Why do you have the multiplicative identity, when the product here is made from two multipliers? The multiplicative identity I know is the element $e$ satisfies $e\cdot x=x$. But from what I understand from the book, it is the $x\cdot y=e$, and it's not required to have $y=x^{-1}$. Further more, $e=1\in\mathbb{R}$, but $x$ and $y$ are not. He explicitly says that the stat is number.
So can this happens? Is is actually be true, or am I misread him?
This is a table of how the rule works (the X letter in SEX row is irrelevant, not a multiplier):
It is unclear why $1$, not $0$, is the identity, but yes, the product of both multiplier should be a number so that it can be multiplied with other numbers later on.
From the sample, it appears the scheme is that the value for each gamete can be a stat, or a multiplier. However both stats and multipliers are just real numbers.
My first thought is that when the gametes are combined, two stats combine to whichever stat is higher. A stat and a multiplier combine to the product of the two, and two multipliers combine to 1. The problem with this idea is that it doesn't explain why two Dexterities of 14 combine to 14, while two Intelligences of 14 combine to 15. Either there is a typo, or there is some addtional rule that treats Dexterity and Intelligence differently.

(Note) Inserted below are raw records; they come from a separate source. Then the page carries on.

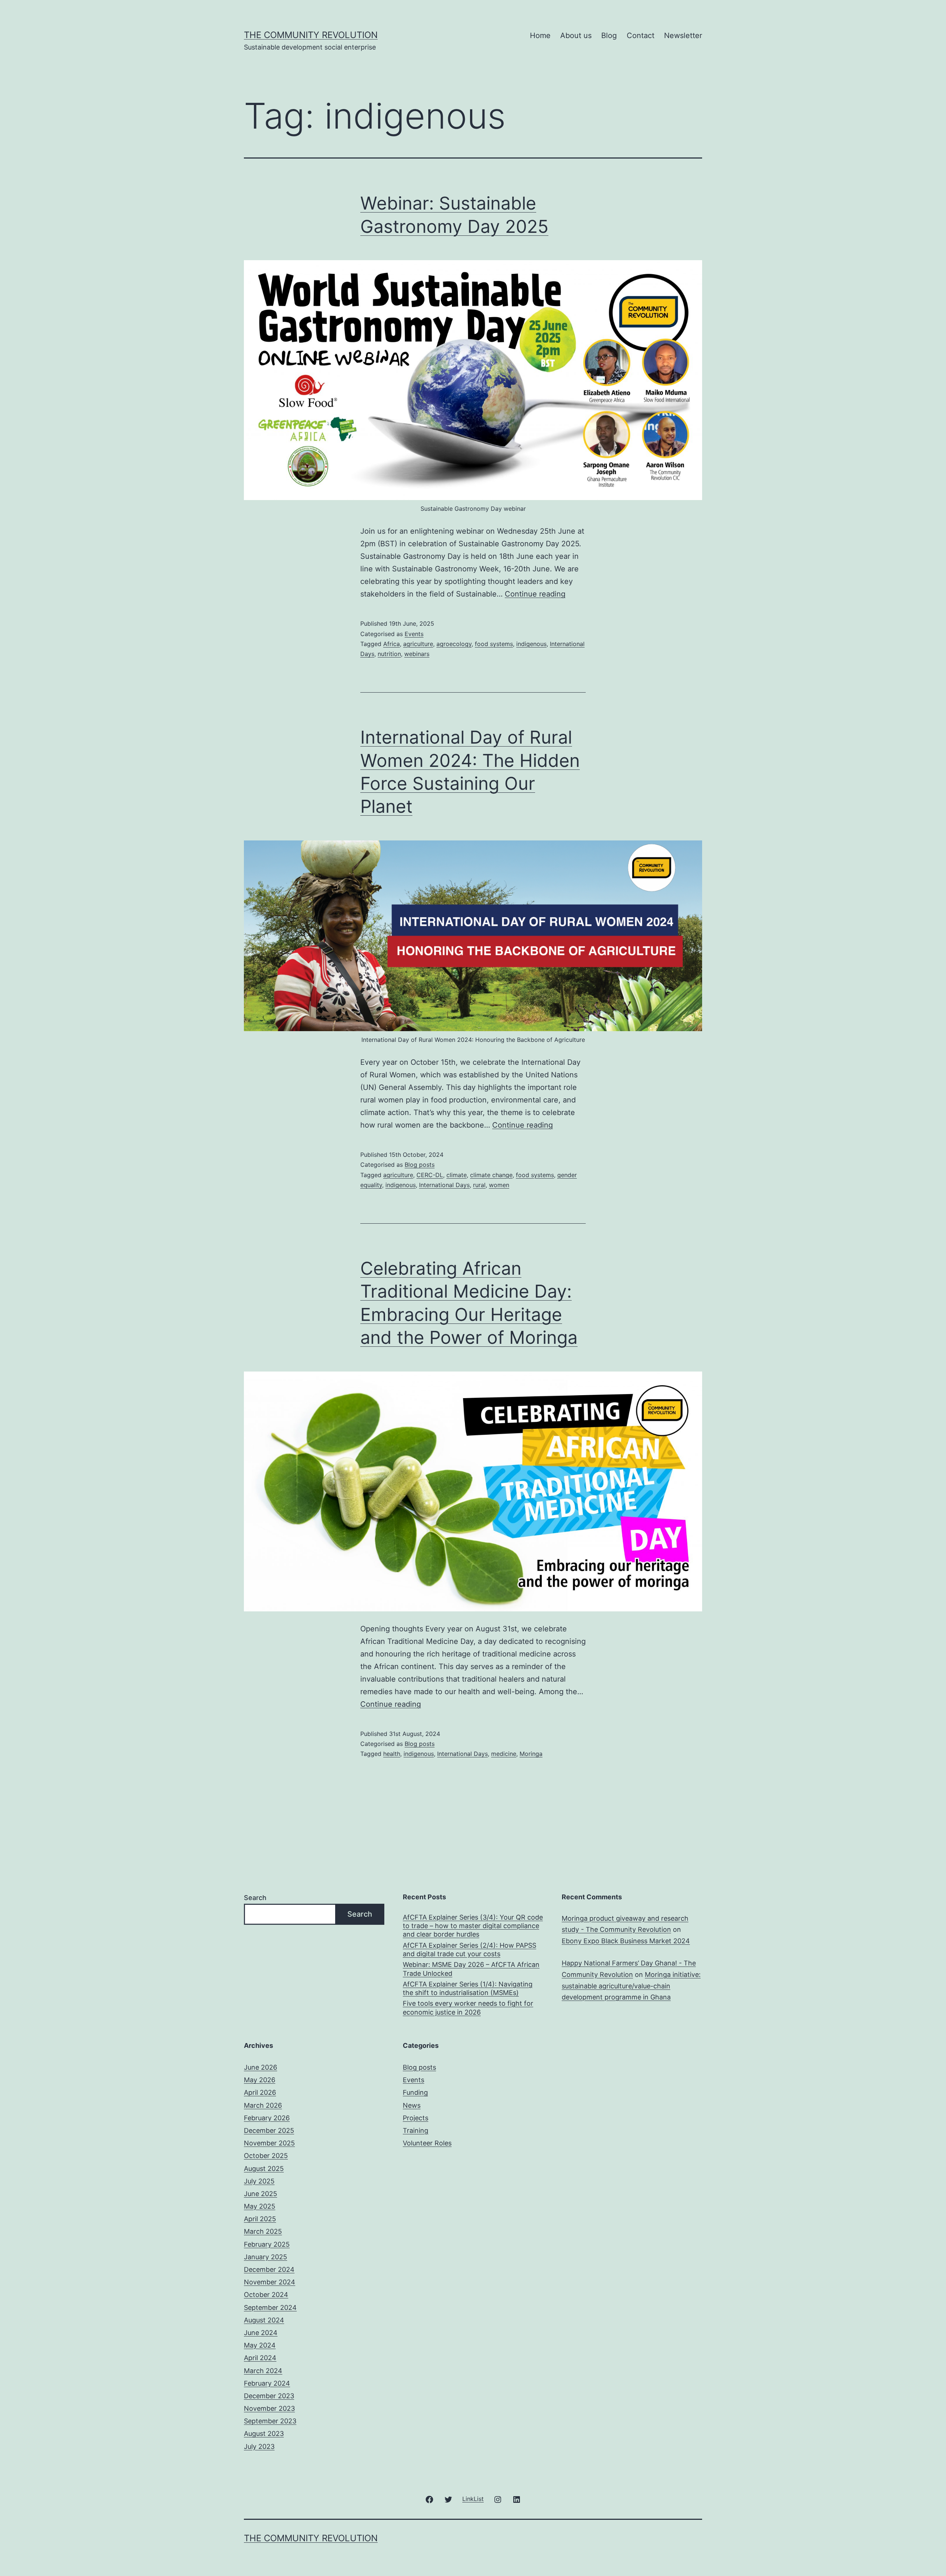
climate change (491, 1175)
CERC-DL (429, 1175)
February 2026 (267, 2118)
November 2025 (269, 2143)
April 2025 (260, 2219)
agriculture (418, 644)
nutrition (389, 653)
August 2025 (264, 2168)
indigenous (531, 644)
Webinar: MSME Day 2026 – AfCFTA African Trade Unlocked (471, 1969)
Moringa (531, 1753)
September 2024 (270, 2307)
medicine (503, 1753)
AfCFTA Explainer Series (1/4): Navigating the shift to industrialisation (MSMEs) (467, 1988)
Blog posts (420, 1164)
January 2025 (265, 2257)
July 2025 (259, 2181)
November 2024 (269, 2282)
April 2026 (260, 2092)
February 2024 (267, 2383)
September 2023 (270, 2421)
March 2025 (263, 2231)
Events (414, 634)
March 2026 (263, 2105)
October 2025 (266, 2155)
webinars (416, 653)
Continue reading (535, 593)
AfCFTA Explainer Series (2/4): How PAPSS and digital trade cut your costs (469, 1949)
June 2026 (260, 2067)
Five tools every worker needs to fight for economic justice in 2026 (468, 2007)
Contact (640, 35)
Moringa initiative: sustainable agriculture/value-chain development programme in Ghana (631, 1986)
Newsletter (683, 35)
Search (255, 1898)
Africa (391, 644)
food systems (494, 644)
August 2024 (264, 2320)
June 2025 (260, 2194)
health (391, 1753)
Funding (415, 2092)
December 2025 (269, 2130)
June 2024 (261, 2333)
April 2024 (260, 2358)
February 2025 (267, 2244)
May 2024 (260, 2345)
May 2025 (259, 2206)
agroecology (454, 644)
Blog (609, 35)
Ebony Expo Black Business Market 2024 (626, 1941)
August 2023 (264, 2433)
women (499, 1185)
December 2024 (269, 2269)
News (412, 2105)
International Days (444, 1185)
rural (479, 1185)
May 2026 (259, 2080)
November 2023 (269, 2408)
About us (576, 35)
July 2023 (259, 2446)
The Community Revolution (311, 35)
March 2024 (263, 2371)
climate (456, 1175)
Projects (415, 2118)
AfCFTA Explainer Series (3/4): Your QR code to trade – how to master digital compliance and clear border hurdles (473, 1925)
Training (415, 2130)
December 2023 (269, 2396)
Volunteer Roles (427, 2143)
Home (540, 35)
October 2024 (266, 2294)
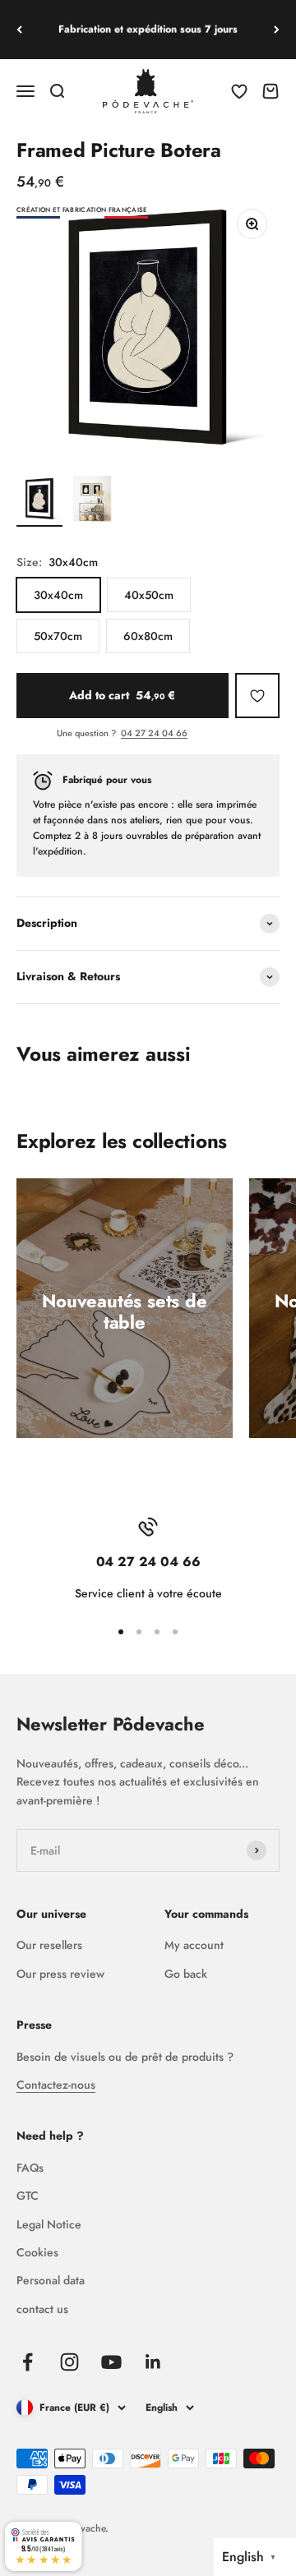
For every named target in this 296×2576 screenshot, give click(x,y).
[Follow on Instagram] (69, 2362)
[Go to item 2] (92, 501)
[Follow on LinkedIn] (153, 2362)
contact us (42, 2309)
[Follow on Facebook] (27, 2362)
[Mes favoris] (257, 695)
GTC (27, 2195)
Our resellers (49, 1945)
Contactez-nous (55, 2084)
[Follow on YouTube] (111, 2362)
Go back (185, 1973)
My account (194, 1945)
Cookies (37, 2252)
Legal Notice (48, 2224)
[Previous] (19, 29)
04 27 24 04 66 (154, 733)
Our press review (60, 1973)
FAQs (30, 2167)
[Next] (277, 29)
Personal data (50, 2280)
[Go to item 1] (39, 501)
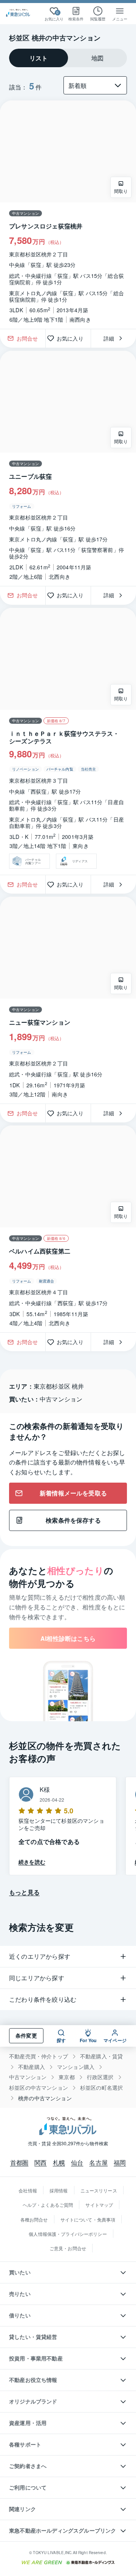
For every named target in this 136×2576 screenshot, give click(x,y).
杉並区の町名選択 (101, 2087)
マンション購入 (75, 2066)
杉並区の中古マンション (38, 2087)
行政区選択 (100, 2077)
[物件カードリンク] (68, 214)
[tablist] (68, 58)
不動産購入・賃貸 (101, 2056)
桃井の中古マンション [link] (45, 2098)
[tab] (38, 58)
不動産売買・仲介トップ (38, 2056)
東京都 (67, 2077)
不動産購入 (31, 2066)
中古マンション (27, 2077)
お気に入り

As for why two multipliers combine to 1 instead of 0. He evidently chose to do that because multipliers act by multiplying. But if there is nothing to multiply (because both entries are multipliers, not stats), then it defaults to the identity. Since these are about multiplying, it is the multiplicative identity that they default to.
In other words, it is a somewhat arbitrary choice he made to handle a weakness in his scheme. Since it is his scheme, he can make whatever choice he wants.